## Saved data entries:
⁂

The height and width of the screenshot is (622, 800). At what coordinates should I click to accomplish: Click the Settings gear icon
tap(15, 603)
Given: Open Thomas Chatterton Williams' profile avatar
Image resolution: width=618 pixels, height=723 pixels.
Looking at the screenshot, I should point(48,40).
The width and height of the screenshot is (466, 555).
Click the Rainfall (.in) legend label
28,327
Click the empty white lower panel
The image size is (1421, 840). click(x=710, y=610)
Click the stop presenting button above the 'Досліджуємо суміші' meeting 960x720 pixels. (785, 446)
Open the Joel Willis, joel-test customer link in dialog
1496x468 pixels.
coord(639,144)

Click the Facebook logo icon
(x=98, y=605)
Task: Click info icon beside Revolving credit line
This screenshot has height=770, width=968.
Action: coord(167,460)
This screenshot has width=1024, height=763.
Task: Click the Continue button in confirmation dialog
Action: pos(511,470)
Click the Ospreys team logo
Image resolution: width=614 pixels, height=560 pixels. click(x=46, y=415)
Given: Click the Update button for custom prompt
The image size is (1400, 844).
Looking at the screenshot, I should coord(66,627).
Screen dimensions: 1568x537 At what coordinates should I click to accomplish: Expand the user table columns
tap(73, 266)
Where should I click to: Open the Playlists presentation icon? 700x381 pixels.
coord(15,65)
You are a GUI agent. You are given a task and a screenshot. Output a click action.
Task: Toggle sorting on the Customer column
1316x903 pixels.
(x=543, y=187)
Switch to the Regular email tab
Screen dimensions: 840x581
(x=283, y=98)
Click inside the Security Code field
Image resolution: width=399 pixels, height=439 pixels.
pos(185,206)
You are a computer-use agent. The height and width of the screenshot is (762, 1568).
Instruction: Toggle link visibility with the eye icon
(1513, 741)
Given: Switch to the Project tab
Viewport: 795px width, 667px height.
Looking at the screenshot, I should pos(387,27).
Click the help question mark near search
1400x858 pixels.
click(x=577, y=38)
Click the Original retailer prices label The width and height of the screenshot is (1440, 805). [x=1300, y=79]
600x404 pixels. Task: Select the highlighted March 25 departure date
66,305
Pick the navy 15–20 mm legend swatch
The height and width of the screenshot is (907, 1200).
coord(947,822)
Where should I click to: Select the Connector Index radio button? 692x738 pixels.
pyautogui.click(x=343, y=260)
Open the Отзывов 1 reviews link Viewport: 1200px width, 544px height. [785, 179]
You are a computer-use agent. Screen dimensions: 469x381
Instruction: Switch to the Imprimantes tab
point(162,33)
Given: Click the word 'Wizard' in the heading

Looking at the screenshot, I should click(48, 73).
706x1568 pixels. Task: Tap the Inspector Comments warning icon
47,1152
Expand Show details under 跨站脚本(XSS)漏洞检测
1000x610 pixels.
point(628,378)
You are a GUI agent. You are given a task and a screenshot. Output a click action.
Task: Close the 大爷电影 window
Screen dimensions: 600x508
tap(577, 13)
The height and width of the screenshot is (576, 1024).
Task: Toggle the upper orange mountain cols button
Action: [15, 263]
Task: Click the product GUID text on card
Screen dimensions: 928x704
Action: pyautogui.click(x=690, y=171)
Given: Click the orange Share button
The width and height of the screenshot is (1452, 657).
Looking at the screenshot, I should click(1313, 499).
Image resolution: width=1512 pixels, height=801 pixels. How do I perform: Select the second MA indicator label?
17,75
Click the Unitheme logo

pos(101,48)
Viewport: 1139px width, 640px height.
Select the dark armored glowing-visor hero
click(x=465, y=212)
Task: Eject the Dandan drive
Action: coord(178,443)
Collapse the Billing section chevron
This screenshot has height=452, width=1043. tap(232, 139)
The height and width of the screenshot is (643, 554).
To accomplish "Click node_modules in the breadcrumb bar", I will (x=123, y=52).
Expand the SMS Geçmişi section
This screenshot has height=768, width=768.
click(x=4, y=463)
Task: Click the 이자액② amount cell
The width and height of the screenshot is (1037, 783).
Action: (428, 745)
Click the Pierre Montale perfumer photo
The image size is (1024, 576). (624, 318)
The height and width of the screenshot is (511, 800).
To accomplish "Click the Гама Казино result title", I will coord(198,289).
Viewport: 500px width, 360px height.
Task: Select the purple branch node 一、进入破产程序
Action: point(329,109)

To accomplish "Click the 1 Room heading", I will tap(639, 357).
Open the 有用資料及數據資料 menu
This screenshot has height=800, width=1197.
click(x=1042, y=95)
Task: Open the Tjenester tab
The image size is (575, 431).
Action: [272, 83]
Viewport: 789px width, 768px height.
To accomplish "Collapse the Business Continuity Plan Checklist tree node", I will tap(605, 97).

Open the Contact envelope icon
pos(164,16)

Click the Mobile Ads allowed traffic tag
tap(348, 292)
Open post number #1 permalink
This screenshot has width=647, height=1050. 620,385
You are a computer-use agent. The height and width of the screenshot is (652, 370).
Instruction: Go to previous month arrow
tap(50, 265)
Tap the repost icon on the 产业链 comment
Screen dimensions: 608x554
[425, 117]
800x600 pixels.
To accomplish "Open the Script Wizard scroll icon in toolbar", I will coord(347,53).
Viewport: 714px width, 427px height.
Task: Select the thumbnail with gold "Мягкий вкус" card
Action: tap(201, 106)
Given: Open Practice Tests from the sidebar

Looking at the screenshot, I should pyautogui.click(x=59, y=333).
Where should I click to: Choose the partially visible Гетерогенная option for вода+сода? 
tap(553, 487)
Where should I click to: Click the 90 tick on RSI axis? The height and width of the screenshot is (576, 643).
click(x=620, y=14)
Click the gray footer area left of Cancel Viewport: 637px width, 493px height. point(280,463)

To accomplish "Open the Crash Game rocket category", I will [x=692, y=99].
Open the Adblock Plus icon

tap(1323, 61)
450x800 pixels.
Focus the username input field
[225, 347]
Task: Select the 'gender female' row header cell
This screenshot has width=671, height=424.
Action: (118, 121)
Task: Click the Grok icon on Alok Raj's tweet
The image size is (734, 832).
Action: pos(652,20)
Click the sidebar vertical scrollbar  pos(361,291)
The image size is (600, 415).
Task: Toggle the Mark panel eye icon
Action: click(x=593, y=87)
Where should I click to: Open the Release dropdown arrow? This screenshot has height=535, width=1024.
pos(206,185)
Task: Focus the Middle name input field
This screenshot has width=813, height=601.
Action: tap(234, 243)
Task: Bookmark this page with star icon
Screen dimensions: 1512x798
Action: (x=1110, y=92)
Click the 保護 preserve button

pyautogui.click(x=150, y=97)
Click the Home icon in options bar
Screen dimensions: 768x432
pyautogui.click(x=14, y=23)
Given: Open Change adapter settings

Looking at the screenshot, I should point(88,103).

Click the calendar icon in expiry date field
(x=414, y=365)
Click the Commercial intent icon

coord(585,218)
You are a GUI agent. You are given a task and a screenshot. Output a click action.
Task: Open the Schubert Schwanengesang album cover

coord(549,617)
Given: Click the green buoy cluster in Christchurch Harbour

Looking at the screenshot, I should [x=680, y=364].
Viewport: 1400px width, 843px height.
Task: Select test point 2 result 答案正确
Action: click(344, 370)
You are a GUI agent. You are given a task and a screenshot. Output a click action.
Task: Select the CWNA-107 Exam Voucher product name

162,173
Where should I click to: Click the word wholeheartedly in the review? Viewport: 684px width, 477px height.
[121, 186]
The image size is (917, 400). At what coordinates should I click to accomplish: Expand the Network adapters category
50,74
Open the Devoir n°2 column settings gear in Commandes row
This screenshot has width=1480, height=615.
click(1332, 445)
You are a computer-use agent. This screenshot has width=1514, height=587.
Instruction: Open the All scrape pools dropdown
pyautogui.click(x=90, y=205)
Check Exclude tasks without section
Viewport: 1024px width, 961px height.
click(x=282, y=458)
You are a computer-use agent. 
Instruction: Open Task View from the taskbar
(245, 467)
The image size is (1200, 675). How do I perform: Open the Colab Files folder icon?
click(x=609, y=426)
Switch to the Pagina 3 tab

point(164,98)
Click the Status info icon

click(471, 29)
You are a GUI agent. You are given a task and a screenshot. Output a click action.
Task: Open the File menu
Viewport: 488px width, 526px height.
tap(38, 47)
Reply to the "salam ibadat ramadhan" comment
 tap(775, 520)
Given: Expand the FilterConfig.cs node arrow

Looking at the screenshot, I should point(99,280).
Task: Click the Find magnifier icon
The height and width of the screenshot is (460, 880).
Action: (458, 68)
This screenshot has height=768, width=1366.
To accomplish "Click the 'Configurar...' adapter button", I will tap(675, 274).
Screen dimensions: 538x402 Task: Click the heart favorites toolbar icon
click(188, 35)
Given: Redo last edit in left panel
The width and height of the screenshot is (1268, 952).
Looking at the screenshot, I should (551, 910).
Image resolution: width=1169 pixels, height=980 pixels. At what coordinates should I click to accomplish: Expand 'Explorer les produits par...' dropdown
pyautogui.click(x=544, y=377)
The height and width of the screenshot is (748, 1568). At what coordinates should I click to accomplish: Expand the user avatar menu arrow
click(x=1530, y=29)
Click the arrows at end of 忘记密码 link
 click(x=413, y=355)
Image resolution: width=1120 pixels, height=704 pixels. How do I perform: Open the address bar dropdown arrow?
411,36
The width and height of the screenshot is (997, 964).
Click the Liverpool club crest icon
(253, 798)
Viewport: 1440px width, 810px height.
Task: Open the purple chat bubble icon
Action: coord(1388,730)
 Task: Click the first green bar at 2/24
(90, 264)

⁂

## PROBLEM TO SOLVE:
Above are the records. Print exactly, and only, the lines from the line with "Where should I click to: Open the Playlists" to the line with "Task: Close the 大爷电影 window", both inclusive.

## ANSWER BOX:
Where should I click to: Open the Playlists presentation icon? 700x381 pixels.
coord(15,65)
You are a GUI agent. You are given a task and a screenshot. Output a click action.
Task: Toggle sorting on the Customer column
1316x903 pixels.
(x=543, y=187)
Switch to the Regular email tab
Screen dimensions: 840x581
(x=283, y=98)
Click inside the Security Code field
Image resolution: width=399 pixels, height=439 pixels.
pos(185,206)
You are a computer-use agent. The height and width of the screenshot is (762, 1568).
Instruction: Toggle link visibility with the eye icon
(1513, 741)
Given: Switch to the Project tab
Viewport: 795px width, 667px height.
Looking at the screenshot, I should pos(387,27).
Click the help question mark near search
1400x858 pixels.
click(x=577, y=38)
Click the Original retailer prices label The width and height of the screenshot is (1440, 805). [x=1300, y=79]
600x404 pixels. Task: Select the highlighted March 25 departure date
66,305
Pick the navy 15–20 mm legend swatch
The height and width of the screenshot is (907, 1200).
coord(947,822)
Where should I click to: Select the Connector Index radio button? 692x738 pixels.
pyautogui.click(x=343, y=260)
Open the Отзывов 1 reviews link Viewport: 1200px width, 544px height. [785, 179]
You are a computer-use agent. Screen dimensions: 469x381
Instruction: Switch to the Imprimantes tab
point(162,33)
Given: Click the word 'Wizard' in the heading

Looking at the screenshot, I should click(48, 73).
706x1568 pixels. Task: Tap the Inspector Comments warning icon
47,1152
Expand Show details under 跨站脚本(XSS)漏洞检测
1000x610 pixels.
point(628,378)
You are a GUI agent. You are given a task and a screenshot. Output a click action.
Task: Close the 大爷电影 window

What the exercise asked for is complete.